- **Exercise requirements**:
Please transcribe the data that follows, keeping every line exact.

*** Opening Record set ***

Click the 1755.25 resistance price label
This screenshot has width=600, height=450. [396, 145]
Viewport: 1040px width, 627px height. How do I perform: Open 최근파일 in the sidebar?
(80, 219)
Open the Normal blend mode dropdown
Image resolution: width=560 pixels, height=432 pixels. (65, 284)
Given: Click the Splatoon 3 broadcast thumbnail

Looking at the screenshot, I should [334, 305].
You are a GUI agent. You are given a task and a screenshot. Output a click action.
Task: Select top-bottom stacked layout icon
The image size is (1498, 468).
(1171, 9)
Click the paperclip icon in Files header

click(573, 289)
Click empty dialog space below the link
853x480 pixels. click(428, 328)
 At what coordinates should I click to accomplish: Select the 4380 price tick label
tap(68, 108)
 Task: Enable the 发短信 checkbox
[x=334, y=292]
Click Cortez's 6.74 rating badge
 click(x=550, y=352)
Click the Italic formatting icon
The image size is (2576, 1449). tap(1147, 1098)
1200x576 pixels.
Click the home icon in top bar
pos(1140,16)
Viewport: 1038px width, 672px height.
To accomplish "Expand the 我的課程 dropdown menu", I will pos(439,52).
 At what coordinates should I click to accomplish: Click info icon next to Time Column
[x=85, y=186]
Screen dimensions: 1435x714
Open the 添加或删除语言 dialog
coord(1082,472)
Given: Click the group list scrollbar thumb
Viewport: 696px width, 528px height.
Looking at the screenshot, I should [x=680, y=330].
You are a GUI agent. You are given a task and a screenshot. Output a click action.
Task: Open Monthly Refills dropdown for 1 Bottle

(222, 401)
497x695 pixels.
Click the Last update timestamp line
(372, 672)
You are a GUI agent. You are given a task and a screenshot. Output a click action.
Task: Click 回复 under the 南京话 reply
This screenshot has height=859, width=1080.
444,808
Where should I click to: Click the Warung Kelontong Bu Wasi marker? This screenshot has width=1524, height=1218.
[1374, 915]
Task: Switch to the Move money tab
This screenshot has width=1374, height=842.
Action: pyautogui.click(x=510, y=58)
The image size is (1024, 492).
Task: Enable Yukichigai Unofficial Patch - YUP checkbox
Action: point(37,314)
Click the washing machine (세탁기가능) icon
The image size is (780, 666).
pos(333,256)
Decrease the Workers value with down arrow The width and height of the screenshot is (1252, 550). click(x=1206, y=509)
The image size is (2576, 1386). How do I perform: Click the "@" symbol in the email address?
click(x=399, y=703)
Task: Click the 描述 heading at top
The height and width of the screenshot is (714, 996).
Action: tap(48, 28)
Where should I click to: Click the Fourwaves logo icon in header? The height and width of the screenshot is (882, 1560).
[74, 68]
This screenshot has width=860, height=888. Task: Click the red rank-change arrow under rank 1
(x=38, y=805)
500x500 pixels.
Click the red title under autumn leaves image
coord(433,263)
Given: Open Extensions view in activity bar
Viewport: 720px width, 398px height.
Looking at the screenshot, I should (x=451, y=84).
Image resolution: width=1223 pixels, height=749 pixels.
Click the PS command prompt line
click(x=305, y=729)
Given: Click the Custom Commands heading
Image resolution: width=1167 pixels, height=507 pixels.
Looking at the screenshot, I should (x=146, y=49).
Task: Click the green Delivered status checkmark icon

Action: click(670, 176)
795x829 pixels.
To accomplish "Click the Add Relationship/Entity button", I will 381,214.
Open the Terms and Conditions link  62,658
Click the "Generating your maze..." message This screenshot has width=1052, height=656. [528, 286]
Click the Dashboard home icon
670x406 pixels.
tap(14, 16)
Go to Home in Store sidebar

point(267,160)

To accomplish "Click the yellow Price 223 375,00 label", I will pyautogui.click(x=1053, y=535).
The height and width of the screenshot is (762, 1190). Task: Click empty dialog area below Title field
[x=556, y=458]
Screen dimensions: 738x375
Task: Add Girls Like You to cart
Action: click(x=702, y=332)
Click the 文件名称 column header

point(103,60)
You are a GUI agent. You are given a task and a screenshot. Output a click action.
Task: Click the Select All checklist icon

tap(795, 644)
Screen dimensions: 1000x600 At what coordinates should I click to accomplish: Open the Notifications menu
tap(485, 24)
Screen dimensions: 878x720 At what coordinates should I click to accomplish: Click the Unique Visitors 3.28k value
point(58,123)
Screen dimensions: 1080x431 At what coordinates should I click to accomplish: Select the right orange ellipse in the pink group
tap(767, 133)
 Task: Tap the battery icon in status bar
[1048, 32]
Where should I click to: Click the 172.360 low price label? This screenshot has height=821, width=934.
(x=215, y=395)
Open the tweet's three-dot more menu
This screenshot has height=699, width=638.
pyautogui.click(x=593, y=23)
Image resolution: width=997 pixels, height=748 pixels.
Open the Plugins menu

*** Closing Record set ***

- **Solution to this task**:
Click the 1755.25 resistance price label
This screenshot has width=600, height=450. [396, 145]
Viewport: 1040px width, 627px height. How do I perform: Open 최근파일 in the sidebar?
(80, 219)
Open the Normal blend mode dropdown
Image resolution: width=560 pixels, height=432 pixels. (65, 284)
Given: Click the Splatoon 3 broadcast thumbnail

Looking at the screenshot, I should [334, 305].
You are a GUI agent. You are given a task and a screenshot. Output a click action.
Task: Select top-bottom stacked layout icon
The image size is (1498, 468).
(1171, 9)
Click the paperclip icon in Files header

click(573, 289)
Click empty dialog space below the link
853x480 pixels. click(428, 328)
 At what coordinates should I click to accomplish: Select the 4380 price tick label
tap(68, 108)
 Task: Enable the 发短信 checkbox
[x=334, y=292]
Click Cortez's 6.74 rating badge
 click(x=550, y=352)
Click the Italic formatting icon
The image size is (2576, 1449). tap(1147, 1098)
1200x576 pixels.
Click the home icon in top bar
pos(1140,16)
Viewport: 1038px width, 672px height.
To accomplish "Expand the 我的課程 dropdown menu", I will pos(439,52).
 At what coordinates should I click to accomplish: Click info icon next to Time Column
[x=85, y=186]
Screen dimensions: 1435x714
Open the 添加或删除语言 dialog
coord(1082,472)
Given: Click the group list scrollbar thumb
Viewport: 696px width, 528px height.
Looking at the screenshot, I should [x=680, y=330].
You are a GUI agent. You are given a task and a screenshot. Output a click action.
Task: Open Monthly Refills dropdown for 1 Bottle

(222, 401)
497x695 pixels.
Click the Last update timestamp line
(372, 672)
You are a GUI agent. You are given a task and a screenshot. Output a click action.
Task: Click 回复 under the 南京话 reply
This screenshot has height=859, width=1080.
444,808
Where should I click to: Click the Warung Kelontong Bu Wasi marker? This screenshot has width=1524, height=1218.
[1374, 915]
Task: Switch to the Move money tab
This screenshot has width=1374, height=842.
Action: pyautogui.click(x=510, y=58)
The image size is (1024, 492).
Task: Enable Yukichigai Unofficial Patch - YUP checkbox
Action: point(37,314)
Click the washing machine (세탁기가능) icon
The image size is (780, 666).
pos(333,256)
Decrease the Workers value with down arrow The width and height of the screenshot is (1252, 550). click(x=1206, y=509)
The image size is (2576, 1386). How do I perform: Click the "@" symbol in the email address?
click(x=399, y=703)
Task: Click the 描述 heading at top
The height and width of the screenshot is (714, 996).
Action: tap(48, 28)
Where should I click to: Click the Fourwaves logo icon in header? The height and width of the screenshot is (882, 1560).
[74, 68]
This screenshot has width=860, height=888. Task: Click the red rank-change arrow under rank 1
(x=38, y=805)
500x500 pixels.
Click the red title under autumn leaves image
coord(433,263)
Given: Open Extensions view in activity bar
Viewport: 720px width, 398px height.
Looking at the screenshot, I should (x=451, y=84).
Image resolution: width=1223 pixels, height=749 pixels.
Click the PS command prompt line
click(x=305, y=729)
Given: Click the Custom Commands heading
Image resolution: width=1167 pixels, height=507 pixels.
Looking at the screenshot, I should (x=146, y=49).
Task: Click the green Delivered status checkmark icon

Action: click(670, 176)
795x829 pixels.
To accomplish "Click the Add Relationship/Entity button", I will 381,214.
Open the Terms and Conditions link  62,658
Click the "Generating your maze..." message This screenshot has width=1052, height=656. [528, 286]
Click the Dashboard home icon
670x406 pixels.
tap(14, 16)
Go to Home in Store sidebar

point(267,160)

To accomplish "Click the yellow Price 223 375,00 label", I will pyautogui.click(x=1053, y=535).
The height and width of the screenshot is (762, 1190). Task: Click empty dialog area below Title field
[x=556, y=458]
Screen dimensions: 738x375
Task: Add Girls Like You to cart
Action: click(x=702, y=332)
Click the 文件名称 column header

point(103,60)
You are a GUI agent. You are given a task and a screenshot. Output a click action.
Task: Click the Select All checklist icon

tap(795, 644)
Screen dimensions: 1000x600 At what coordinates should I click to accomplish: Open the Notifications menu
tap(485, 24)
Screen dimensions: 878x720 At what coordinates should I click to accomplish: Click the Unique Visitors 3.28k value
point(58,123)
Screen dimensions: 1080x431 At what coordinates should I click to accomplish: Select the right orange ellipse in the pink group
tap(767, 133)
 Task: Tap the battery icon in status bar
[1048, 32]
Where should I click to: Click the 172.360 low price label? This screenshot has height=821, width=934.
(x=215, y=395)
Open the tweet's three-dot more menu
This screenshot has height=699, width=638.
pyautogui.click(x=593, y=23)
Image resolution: width=997 pixels, height=748 pixels.
Open the Plugins menu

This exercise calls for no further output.